OBJETIVO PROPOSTO A: Segundo o trecho fornecido, em que ano a livraria foi aberta?
OBJETIVO PROPOSTO B: Responda sim ou não para indicar se cada afirmação concorda com o trecho fornecido, citando literalmente as palavras do trecho que decidem. (i) Santa Cruz está enterrado num cemitério do bairro de Pinheiros. (ii) O enterro de Santa Cruz foi num sábado. (iii) "Ao Vencedor as Batatas" foi editado na década de 80.

TRECHO FORNECIDO:

>>>

A livraria, aberta em 1954, foi
por décadas um dos principais
pontos de encontro de intelectuais paulistanos, entre eles e
com os livros que ansiosamente aguardavam chegar da Europa. Ela puxa hoje definitivamente suas grades na rua Bento
Freitas, centro degradado de
São Paulo.
Santa Cruz está enterrado no
túmulo da família de Candido
no cemitério São Paulo, no
bairro de Pinheiros. Ao seu enterro, num domingo do início
de julho de 1997, compareceram o próprio Candido e sua
mulher, Gilda de Mello e Souza.
A viúva de Santa Cruz, desde
então responsável pela Duas
Cidades, Maria Antonia, 60,
lembra-se da presença discreta
do crítico no fundo da igreja onde se celebrou a missa de sétimo dia. Lembra-se também
que os críticos Roberto
Schwarz e Davi Arrigucci Jr.
participaram da cerimônia.
Foi pela editora de Santa
Cruz que talvez a melhor parte
da produção da geração de
Schwarz, a maioria alunos de
Candido, veio a público. A livraria editou, ainda na década de
70, o hoje clássico "Ao Vencedor as Batatas", de Schwarz,
além de diversas outras obras
de ponta do pensamento social
e literário brasileiro.

<<<

DADOS DISPONÍVEIS:
>>>

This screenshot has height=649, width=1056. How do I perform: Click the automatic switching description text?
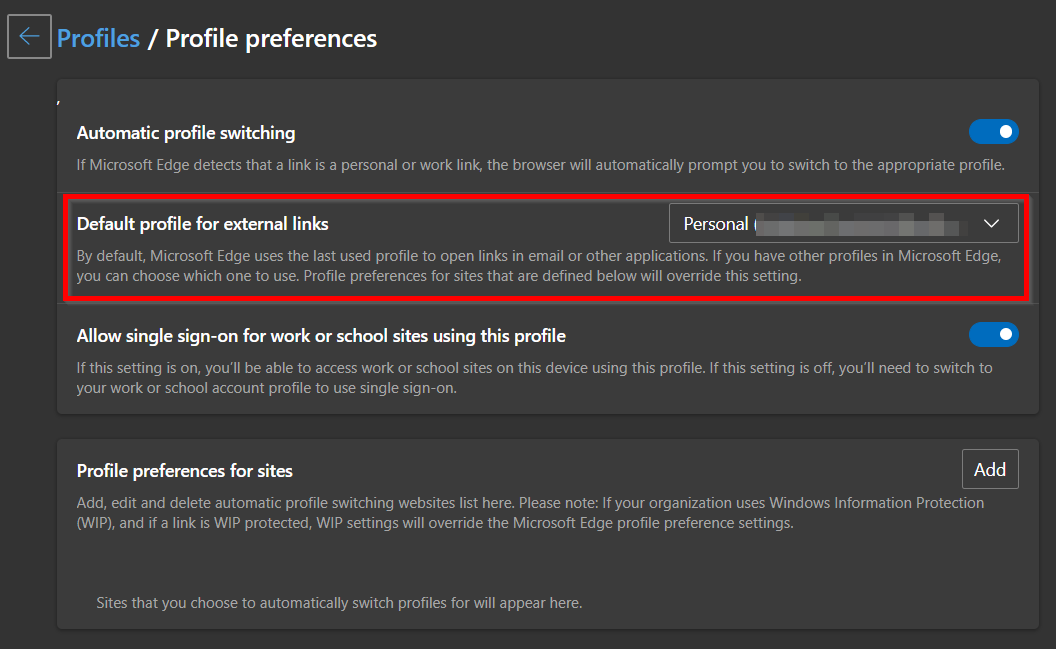pos(540,164)

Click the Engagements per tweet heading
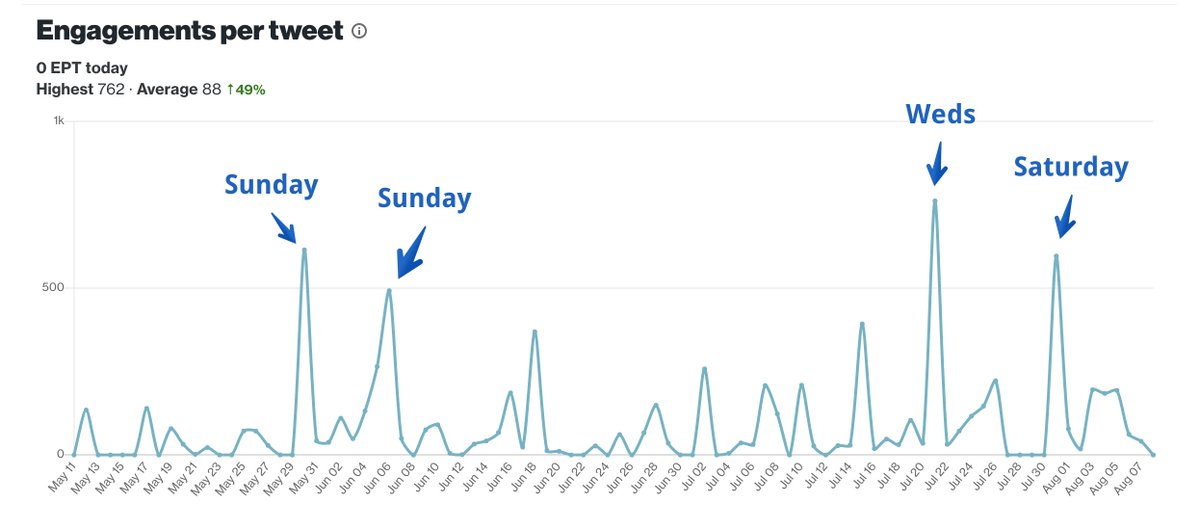(189, 31)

<<<

RESPOSTA FINAL A: Em 1954.

RESPOSTA FINAL B:
(i) Sim: «Santa Cruz está enterrado no túmulo da família de Candido no cemitério São Paulo, no bairro de Pinheiros.»
(ii) Não: «Ao seu enterro, num domingo do início de julho de 1997»
(iii) Não: «A livraria editou, ainda na década de 70, o hoje clássico "Ao Vencedor as Batatas"»